Cowboy, miner, man-o'-war's man, even enlisted man, though that were
bad enough--any of these he might have been in an accidental way, that
at least would have been picturesque; but it is only the possession of
land, by whatsoever means or title, that can dignify an habitual
personal contact with it in the form of soil. That is one of the accepted
prejudices which one does not meddle with at nineteen. "Youth is
conservative because it is afraid." Moya, for all her fighting blood, was
traditionally and in social ways much more in bonds than Paul, who
had inherited his father's dreamy speculative habit of thought, with
something of the farm-hand's distrust of society and its forms and
shibboleth.
Paul's voice took a narrative tone, and Moya gave herself up to
listening--to him rather more, perhaps, than to his story.
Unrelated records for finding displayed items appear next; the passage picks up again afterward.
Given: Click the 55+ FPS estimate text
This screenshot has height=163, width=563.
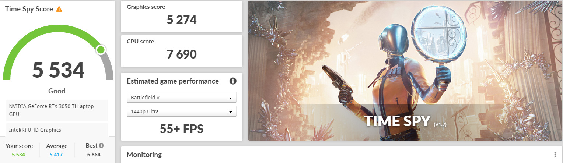Looking at the screenshot, I should point(182,128).
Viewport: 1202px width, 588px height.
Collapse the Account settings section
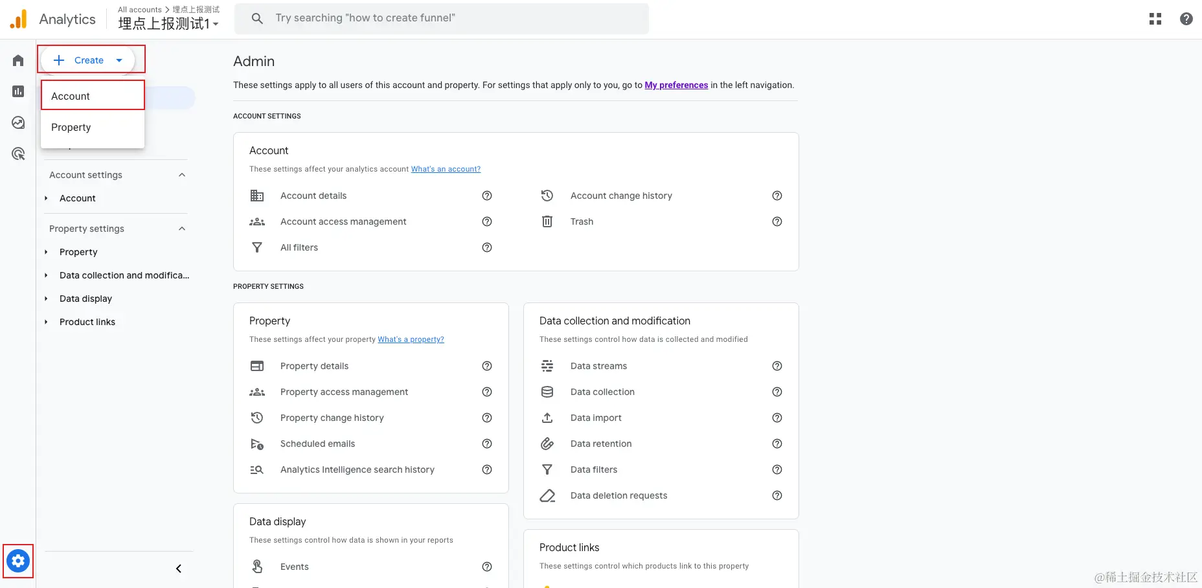[x=182, y=175]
Few young men of twenty-four can go very deeply into questions of
heredity. Of what follows here much was not known to Paul. Much that
he did know he would have interpreted differently. The old well at
Stone Ridge, for instance, had no place in his recital; and yet out of it
sprang the history of his shorn generation. Had Paul's mother grown up
in a houseful of brothers and sisters, governed by her mother instead of
an old ignorant servant, in all likelihood she would have married
differently--more wisely but not perhaps so well, her son would loyally
have maintained. The sons of the rich farmers who would have been
her suitors were men inferior to their fathers. They inherited the vigor
and coarseness of constitution, the unabashed materialism of that
earlier generation that spent its energies coping with Nature on its stony
farms, but the sons were spared the need of that hard labor which their
blood required. They supplied an element of force, but one of great
corruption later, in the state politics of their time.

IV
A MAN THAT HAD A WELL IN HIS OWN COURT
In the kitchen court called the "Airy" at Abraham Van Elten's, there
was one of those old family wells which our ancestors used to locate so

artlessly. And when it tapped the kitchen drain, and typhoid took the
elder children, and the mother followed the children, it was called the
will of God. A gloomy distinction rested on the house. Abraham felt
the importance attaching to any supreme experience in a community
where life runs on in the middle key.
A young doctor who had been called in at the close of the last case
went prying about the premises, asking foolish questions that angered
Abraham. It is easier for some natures to suffer than to change. If the
farmer had ever drunk water himself, except as tea or coffee, or mixed
with something stronger, he must have been an early victim, to his own
crass ignorance. He was a vigorous, heavy-set man, a grand field for
typhoid. But he prospered, and the young doctor was turned down with
the full weight and breadth of the Van Elten thumb, or the Broderick;
Abraham's build was that of his maternal grandmother, Hillotje
Broderick.
On the Ridge, which later developed into a valuable slate quarry, there
was a spring of water, cold and perpetual, flowing out of the
trap-formation. Abraham had piped this water down to his barns and
cattle-sheds; it furnished power for the farm-work. But to bring it to the
house, in obedience to the doctor's meddlesome advice, would be an
acknowledgment of fatal mistakes in the past; would raise talk and
blame among the neighbors, and do away with the honor of a special
visitation; would cost no trifle of money; would justify the doctor's
interference, and insult the old well of his father and his father's father,
the fountain of generations. To seal its mouth and bid its usefulness
cease in the house where it had ministered for upwards of a hundred
years was an act of desecration impossible to the man who in his stolid
way loved the very stones that lined its slimy sides. The few sentiments
that had taken hold on Abraham's arid nature went as deep as his
obstinacy and clung as fast as his distrust of new opinions and new men.